Exercises:
A) From the article on St Thomas in India, output the passage between "In 594 AD, the" and "the same story.", inclusive.
B) Answer these questions using the article on St Thomas in India:
(i) Which state does the article call the greenest in India?
(ii) Since at least which century have the Christians there firmly held the St Thomas tradition?
(iii) In what year did Gregory of Tours meet the wandering Greek monk?
C) Put this sentence from the article on St Thomas in India into Spanish: "The rains come to Kerala for months at a time."

Text passage:
........
I thought that it might be of interest:

---------------------------------------------------

Guardian, Saturday April 15, 2000
The incredible journey
Did St Thomas found a church in south India?
William Dalrymple unravels a Christian mystery

The rains come to Kerala for months at a time. It is
the greenest state in India: hot and humid, still and
brooding. The soil is so fertile that as you drift up
the lotus-choked waterways, the trees close in around
you, as twisting tropical fan vaults of palm and
bamboo arch together in the forest canopy. Mango trees
hang heavy over the fishermen's skiffs; pepper vines
creep through the fronds of the waterside papaya
orchards.

 In this country live a people who believe that St
Thomas - the apostle of Jesus who famously refused to
believe in the resurrection "until I have placed my
hands in the holes left by the nails and the wound
left by the spear" - came to India from Palestine
after the Resurrection, and that he baptised their
ancestors. Moreover, this is not a modern tradition:
it has been the firm conviction of the Christians here
since at least the sixth century AD.

 In 594 AD, the French monastic chronicler Gregory of
Tours met a wandering Greek monk who reported that, in
southern India, he had met Christians who had told him
about St Thomas's missionary journey to India and who
had shown him the tomb of the apostle. Over the
centuries to come, almost every western traveller to
southern India, from Marco Polo to the first
Portuguese conquistadors, reported the same story.
........
Data provided:
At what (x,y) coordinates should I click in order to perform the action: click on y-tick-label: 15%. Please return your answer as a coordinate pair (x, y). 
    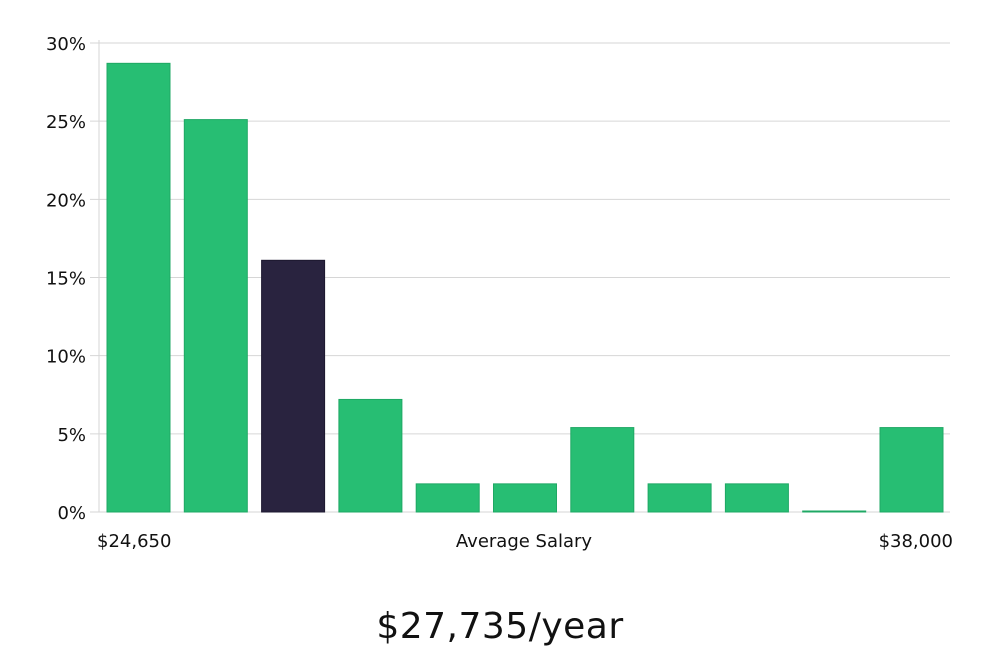
    Looking at the image, I should click on (66, 280).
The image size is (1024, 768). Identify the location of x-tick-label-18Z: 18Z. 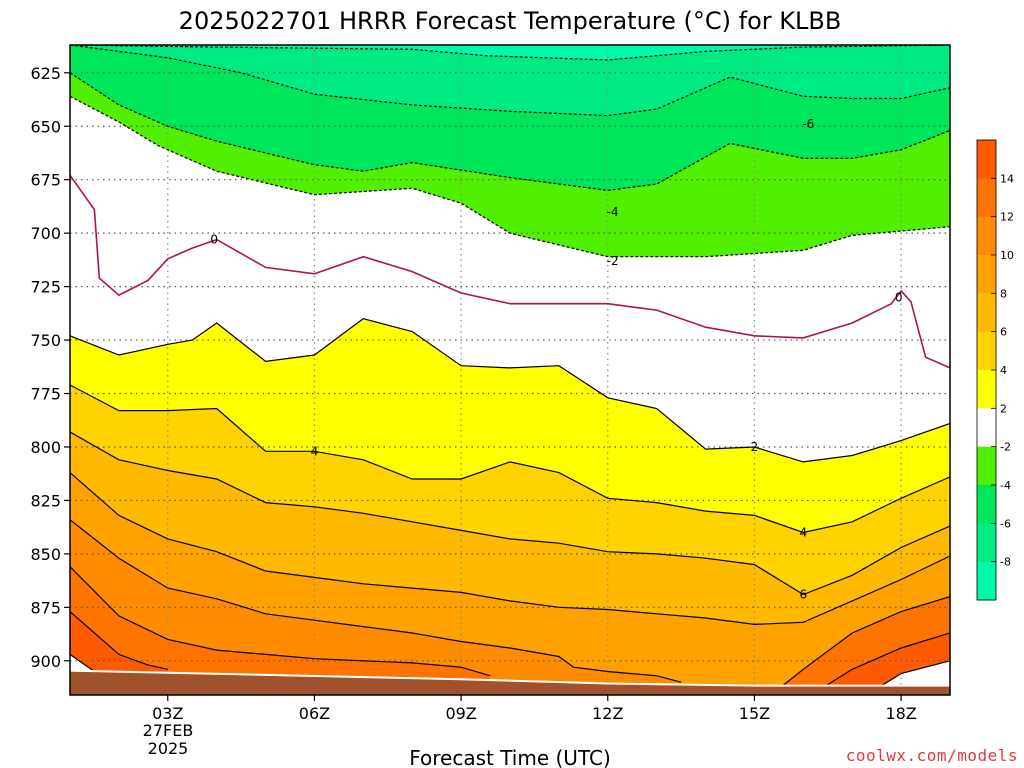
(900, 714).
........
Exercise answers:
A)
In 594 AD, the French monastic chronicler Gregory of
Tours met a wandering Greek monk who reported that, in
southern India, he had met Christians who had told him
about St Thomas's missionary journey to India and who
had shown him the tomb of the apostle. Over the
centuries to come, almost every western traveller to
southern India, from Marco Polo to the first
Portuguese conquistadors, reported the same story.

B)
(i) Kerala
(ii) The sixth century AD
(iii) 594 AD

C) Las lluvias llegan a Kerala durante meses seguidos.